### Entries on finding words and elements
# # # # # # #

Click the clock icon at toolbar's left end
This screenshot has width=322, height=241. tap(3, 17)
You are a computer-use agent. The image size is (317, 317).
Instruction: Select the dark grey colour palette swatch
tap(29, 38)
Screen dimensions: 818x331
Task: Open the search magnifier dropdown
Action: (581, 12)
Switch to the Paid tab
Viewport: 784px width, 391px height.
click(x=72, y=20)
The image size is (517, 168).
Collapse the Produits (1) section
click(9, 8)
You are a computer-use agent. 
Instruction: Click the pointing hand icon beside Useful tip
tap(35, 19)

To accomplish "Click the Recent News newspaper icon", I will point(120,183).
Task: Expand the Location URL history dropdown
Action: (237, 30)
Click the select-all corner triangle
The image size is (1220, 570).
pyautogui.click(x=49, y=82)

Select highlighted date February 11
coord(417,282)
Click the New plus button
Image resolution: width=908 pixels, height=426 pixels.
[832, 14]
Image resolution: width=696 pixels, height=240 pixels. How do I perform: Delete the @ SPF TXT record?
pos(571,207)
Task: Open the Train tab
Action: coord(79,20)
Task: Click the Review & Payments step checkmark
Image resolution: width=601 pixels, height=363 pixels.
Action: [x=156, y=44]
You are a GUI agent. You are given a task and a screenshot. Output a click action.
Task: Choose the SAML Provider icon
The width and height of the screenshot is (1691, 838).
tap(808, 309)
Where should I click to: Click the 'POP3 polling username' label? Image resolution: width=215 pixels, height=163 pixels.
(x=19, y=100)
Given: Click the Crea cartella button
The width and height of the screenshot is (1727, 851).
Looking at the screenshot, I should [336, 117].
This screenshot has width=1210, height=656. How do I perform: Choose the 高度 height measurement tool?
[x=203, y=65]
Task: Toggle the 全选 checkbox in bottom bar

# # # # # # #

Render the material as a two-column CSV with the headers source and result, putting each text and its answer on one row, each value in a quoted field with line breaks replaced by spaces. Begin at the line that has "Where should I" and stop after the line that has "Looking at the".

### COMPLETE ANSWER
source,result
"Where should I click to: Click the 'POP3 polling username' label? Image resolution: width=215 pixels, height=163 pixels.","(x=19, y=100)"
"Given: Click the Crea cartella button The width and height of the screenshot is (1727, 851).","Looking at the screenshot, I should [336, 117]."